El duende lo prometió y salió corriendo a su casa en las rocas, mientras el Dios del río llevaba al hada de vuelta hasta el sauce.
—Mañana ven sin tu varita, querida —dijo—. Ahora que el duende nos ha visto no deberíamos esperar, porque no es de fiar una vez que haya recibido el sombrero de plata.
La noche siguiente, el duende estaba esperando junto al rio cuando llego la pequeña hada.
—¿Dónde está tu varita? —preguntó, pues inmediatamente notó que no la llevaba con ella.
Antes de que pudiera responder, se oyó un chapoteo en medio del río y, entre la niebla y la espuma, el Dios del río levantó la cabeza y llamó al hada.
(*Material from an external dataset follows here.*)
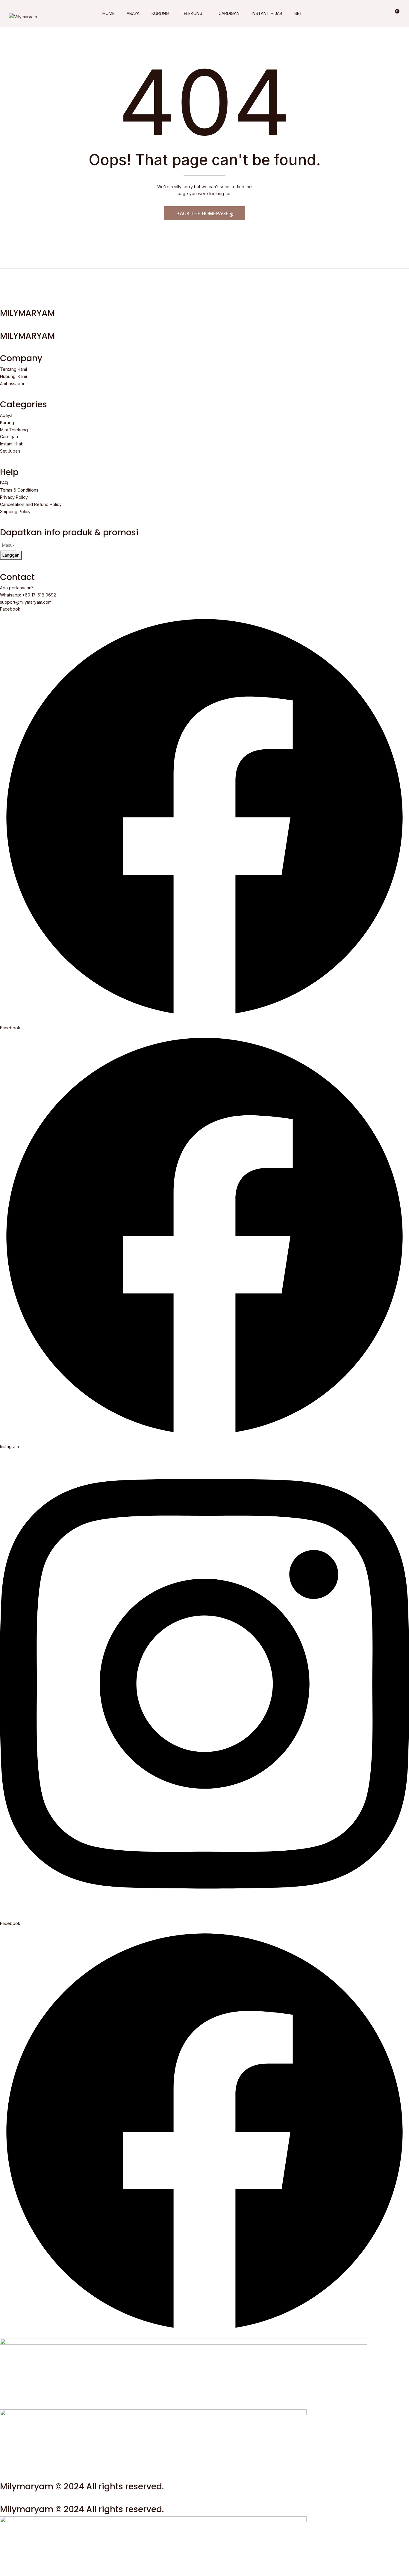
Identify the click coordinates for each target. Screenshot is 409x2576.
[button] (394, 13)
Al mismo tiempo le acercó un sombrero de plata al duende.
La pequeña hada siguió el mismo camino hacia su amante, pero tomó el sombrero de plata de su mano y se lo lanzó al duende antes de volar hacia los brazos extendidos de su amante.
—Ahora dile dónde está tu varita —dijo el Dios del río.
—La dejé en el palacio —dijo sonrojada, y bajó la cabeza.
—¡¿Qué?! ¿No volverás con la reina? —preguntó sorprendido el duende—. ¿Quieres convertirte en un fantasma de río?
—Has adivinado —dijo el Dios del río—. Esta noche nos casaremos en el fondo del río. Adiós pequeño duende delator. Espero que el sombrero de plata le quede bien a esa cabecita que tienes.
El duende observó cómo el hada y su amante desaparecían lentamente de su vista, y luego corrió lo más rápido que pudo hacia el palacio para contarle a la reina lo que había visto.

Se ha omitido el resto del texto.